:: What you should do ::
The expected output is an exact restatement of all the records.
======== Available data ========
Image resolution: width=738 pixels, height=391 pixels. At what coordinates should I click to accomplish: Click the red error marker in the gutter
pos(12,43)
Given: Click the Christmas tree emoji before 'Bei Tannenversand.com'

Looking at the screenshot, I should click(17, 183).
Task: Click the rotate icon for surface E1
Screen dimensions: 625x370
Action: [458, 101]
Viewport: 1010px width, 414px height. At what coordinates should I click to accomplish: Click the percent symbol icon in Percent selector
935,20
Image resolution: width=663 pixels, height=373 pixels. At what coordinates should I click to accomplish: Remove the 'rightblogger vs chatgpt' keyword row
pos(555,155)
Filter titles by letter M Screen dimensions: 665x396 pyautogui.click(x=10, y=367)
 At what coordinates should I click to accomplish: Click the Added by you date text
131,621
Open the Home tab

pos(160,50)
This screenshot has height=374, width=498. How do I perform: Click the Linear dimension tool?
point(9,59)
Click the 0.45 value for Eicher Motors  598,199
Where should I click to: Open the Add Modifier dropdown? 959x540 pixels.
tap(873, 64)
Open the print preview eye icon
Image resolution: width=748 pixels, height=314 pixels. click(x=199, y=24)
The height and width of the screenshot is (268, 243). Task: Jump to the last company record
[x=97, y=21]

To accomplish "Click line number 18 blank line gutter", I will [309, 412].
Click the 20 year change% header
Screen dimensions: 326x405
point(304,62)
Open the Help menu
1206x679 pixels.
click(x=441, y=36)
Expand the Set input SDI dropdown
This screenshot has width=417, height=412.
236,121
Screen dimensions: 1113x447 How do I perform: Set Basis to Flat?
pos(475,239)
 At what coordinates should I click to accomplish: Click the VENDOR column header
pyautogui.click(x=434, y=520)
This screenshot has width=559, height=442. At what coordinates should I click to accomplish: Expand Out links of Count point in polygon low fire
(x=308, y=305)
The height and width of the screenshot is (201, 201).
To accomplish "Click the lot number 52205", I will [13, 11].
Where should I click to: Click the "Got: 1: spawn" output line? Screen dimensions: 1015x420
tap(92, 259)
========
:: Solution to the problem ::
Image resolution: width=738 pixels, height=391 pixels. At what coordinates should I click to accomplish: Click the red error marker in the gutter
pos(12,43)
Given: Click the Christmas tree emoji before 'Bei Tannenversand.com'

Looking at the screenshot, I should click(17, 183).
Task: Click the rotate icon for surface E1
Screen dimensions: 625x370
Action: [458, 101]
Viewport: 1010px width, 414px height. At what coordinates should I click to accomplish: Click the percent symbol icon in Percent selector
935,20
Image resolution: width=663 pixels, height=373 pixels. At what coordinates should I click to accomplish: Remove the 'rightblogger vs chatgpt' keyword row
pos(555,155)
Filter titles by letter M Screen dimensions: 665x396 pyautogui.click(x=10, y=367)
 At what coordinates should I click to accomplish: Click the Added by you date text
131,621
Open the Home tab

pos(160,50)
This screenshot has height=374, width=498. How do I perform: Click the Linear dimension tool?
point(9,59)
Click the 0.45 value for Eicher Motors  598,199
Where should I click to: Open the Add Modifier dropdown? 959x540 pixels.
tap(873, 64)
Open the print preview eye icon
Image resolution: width=748 pixels, height=314 pixels. click(x=199, y=24)
The height and width of the screenshot is (268, 243). Task: Jump to the last company record
[x=97, y=21]

To accomplish "Click line number 18 blank line gutter", I will [309, 412].
Click the 20 year change% header
Screen dimensions: 326x405
point(304,62)
Open the Help menu
1206x679 pixels.
click(x=441, y=36)
Expand the Set input SDI dropdown
This screenshot has width=417, height=412.
236,121
Screen dimensions: 1113x447 How do I perform: Set Basis to Flat?
pos(475,239)
 At what coordinates should I click to accomplish: Click the VENDOR column header
pyautogui.click(x=434, y=520)
This screenshot has width=559, height=442. At what coordinates should I click to accomplish: Expand Out links of Count point in polygon low fire
(x=308, y=305)
The height and width of the screenshot is (201, 201).
To accomplish "Click the lot number 52205", I will [13, 11].
Where should I click to: Click the "Got: 1: spawn" output line? Screen dimensions: 1015x420
tap(92, 259)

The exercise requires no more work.